Your task: Among the entries below, find the lines that hold the word "computer" and report them.

== == ==

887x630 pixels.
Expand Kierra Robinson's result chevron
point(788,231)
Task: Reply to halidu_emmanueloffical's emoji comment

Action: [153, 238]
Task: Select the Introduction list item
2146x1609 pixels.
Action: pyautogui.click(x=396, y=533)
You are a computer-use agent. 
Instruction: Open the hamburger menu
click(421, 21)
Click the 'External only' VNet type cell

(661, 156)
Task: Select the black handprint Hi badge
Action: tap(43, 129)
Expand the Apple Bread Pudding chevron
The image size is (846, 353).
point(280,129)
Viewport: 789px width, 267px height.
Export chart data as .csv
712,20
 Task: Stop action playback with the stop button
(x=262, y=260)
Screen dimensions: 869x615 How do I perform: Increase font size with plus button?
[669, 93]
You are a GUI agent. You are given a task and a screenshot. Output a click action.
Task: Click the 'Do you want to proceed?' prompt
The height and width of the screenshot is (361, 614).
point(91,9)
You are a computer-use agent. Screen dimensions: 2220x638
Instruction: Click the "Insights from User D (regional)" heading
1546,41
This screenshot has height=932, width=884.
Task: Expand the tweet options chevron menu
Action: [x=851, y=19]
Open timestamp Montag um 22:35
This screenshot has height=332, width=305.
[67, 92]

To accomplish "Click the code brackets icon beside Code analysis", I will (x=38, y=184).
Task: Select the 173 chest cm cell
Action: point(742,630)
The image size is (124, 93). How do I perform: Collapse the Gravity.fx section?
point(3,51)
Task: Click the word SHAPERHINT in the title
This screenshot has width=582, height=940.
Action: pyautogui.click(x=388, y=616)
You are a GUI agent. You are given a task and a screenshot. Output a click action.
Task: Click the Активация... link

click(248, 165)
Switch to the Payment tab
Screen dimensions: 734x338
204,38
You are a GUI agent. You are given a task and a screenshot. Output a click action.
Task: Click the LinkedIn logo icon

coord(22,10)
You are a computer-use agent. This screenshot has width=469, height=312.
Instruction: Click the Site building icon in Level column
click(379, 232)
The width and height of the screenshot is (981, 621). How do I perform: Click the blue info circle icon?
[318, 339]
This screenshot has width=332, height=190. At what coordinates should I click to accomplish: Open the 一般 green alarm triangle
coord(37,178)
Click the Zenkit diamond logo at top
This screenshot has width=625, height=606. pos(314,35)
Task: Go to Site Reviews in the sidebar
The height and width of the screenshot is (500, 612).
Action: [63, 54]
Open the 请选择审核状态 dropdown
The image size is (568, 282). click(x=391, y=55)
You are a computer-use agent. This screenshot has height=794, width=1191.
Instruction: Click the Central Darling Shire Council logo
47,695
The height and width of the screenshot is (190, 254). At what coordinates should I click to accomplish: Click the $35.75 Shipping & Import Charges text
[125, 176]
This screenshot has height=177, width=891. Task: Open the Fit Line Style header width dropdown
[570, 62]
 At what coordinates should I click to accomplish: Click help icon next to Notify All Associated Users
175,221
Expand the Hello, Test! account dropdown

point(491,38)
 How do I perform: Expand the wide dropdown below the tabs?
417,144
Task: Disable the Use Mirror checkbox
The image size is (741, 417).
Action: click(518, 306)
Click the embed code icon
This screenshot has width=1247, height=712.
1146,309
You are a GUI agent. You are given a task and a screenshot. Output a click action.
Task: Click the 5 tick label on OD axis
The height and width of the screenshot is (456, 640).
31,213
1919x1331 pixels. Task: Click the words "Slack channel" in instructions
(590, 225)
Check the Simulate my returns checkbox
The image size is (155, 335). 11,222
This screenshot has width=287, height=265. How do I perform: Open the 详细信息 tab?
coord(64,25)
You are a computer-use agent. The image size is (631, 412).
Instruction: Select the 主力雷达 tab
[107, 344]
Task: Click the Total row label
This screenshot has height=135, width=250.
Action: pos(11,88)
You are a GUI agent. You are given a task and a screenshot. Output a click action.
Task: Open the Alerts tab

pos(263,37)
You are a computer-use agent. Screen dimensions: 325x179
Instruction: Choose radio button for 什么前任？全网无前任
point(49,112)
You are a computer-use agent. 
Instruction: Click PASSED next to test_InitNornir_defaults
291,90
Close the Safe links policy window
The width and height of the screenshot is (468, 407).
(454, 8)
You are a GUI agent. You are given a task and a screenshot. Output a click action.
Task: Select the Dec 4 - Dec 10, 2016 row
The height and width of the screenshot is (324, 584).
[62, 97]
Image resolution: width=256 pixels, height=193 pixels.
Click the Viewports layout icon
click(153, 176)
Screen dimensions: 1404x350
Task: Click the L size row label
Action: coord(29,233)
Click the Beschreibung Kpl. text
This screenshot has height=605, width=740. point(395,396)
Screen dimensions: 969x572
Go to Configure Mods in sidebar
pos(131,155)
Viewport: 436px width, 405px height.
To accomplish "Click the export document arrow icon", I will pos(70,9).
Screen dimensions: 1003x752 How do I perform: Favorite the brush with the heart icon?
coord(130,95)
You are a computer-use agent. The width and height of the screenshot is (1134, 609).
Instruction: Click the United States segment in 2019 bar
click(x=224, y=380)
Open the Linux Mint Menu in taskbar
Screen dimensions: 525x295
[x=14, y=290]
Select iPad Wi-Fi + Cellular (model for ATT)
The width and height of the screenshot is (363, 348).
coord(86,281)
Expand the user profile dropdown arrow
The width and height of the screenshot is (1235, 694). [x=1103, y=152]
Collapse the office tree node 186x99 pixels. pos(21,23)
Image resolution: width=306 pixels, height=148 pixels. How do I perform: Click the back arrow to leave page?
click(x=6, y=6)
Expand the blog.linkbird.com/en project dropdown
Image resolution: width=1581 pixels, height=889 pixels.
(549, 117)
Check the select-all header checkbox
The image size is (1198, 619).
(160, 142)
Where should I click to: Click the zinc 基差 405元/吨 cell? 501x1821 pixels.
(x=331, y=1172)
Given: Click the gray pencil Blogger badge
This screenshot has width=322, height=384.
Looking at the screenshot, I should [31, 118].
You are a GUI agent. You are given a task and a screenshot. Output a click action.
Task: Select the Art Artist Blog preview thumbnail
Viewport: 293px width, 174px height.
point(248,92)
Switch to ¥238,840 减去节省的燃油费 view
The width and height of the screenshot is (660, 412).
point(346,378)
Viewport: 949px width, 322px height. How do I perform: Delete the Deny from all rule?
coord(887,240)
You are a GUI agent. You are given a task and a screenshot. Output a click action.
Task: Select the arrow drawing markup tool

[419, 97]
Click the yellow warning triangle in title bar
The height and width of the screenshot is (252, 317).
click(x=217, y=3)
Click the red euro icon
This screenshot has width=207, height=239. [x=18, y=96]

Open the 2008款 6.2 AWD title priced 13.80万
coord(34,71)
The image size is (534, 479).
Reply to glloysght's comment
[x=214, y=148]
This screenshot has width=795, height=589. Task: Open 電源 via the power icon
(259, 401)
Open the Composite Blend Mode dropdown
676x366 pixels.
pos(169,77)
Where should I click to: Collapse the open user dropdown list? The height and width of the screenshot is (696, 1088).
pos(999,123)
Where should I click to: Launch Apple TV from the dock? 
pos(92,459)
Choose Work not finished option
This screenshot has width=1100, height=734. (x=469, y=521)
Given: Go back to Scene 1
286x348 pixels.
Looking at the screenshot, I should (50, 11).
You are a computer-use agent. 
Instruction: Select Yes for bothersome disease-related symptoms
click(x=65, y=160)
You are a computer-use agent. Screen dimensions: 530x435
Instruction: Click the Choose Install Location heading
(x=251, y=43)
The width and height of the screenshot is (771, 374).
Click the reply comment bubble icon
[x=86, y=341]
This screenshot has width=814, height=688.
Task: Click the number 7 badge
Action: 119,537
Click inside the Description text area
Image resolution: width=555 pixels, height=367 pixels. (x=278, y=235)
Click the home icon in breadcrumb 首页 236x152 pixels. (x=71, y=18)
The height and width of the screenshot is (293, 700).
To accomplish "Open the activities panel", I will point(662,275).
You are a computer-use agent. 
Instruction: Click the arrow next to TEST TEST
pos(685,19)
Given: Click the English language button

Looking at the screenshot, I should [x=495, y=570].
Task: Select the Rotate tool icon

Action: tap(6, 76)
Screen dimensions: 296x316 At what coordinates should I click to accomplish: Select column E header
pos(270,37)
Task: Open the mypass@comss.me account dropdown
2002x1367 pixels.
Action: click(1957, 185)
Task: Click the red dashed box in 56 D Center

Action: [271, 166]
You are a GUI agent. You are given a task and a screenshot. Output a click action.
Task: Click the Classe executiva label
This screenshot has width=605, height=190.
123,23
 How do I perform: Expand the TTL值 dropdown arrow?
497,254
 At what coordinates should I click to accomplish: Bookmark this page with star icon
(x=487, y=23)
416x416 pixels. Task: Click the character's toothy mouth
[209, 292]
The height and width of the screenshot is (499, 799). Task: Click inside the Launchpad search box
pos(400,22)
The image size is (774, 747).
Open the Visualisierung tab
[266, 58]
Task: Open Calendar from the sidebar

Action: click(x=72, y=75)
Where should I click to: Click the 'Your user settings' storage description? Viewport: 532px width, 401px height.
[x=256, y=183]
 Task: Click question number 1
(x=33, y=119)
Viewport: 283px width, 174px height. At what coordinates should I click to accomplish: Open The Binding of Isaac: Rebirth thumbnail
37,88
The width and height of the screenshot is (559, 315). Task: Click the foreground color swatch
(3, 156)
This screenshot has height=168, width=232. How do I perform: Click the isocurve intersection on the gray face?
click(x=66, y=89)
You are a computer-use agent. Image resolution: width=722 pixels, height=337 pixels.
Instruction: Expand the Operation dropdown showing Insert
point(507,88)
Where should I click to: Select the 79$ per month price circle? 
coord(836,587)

== == ==

Response for this exercise:
You are a computer-use agent. 
You are a computer-use agent. Screen dimensions: 2220x638
You are a computer-use agent. This screenshot has width=469, height=312.
You are a computer-use agent. This screenshot has height=794, width=1191.
You are a computer-use agent. The image size is (631, 412).
You are a computer-use agent. Screen dimensions: 325x179
You are a computer-use agent. 
You are a computer-use agent. The width and height of the screenshot is (1134, 609).
You are a computer-use agent. 
You are a computer-use agent. Screen dimensions: 530x435
You are a computer-use agent. 
You are a computer-use agent. Image resolution: width=722 pixels, height=337 pixels.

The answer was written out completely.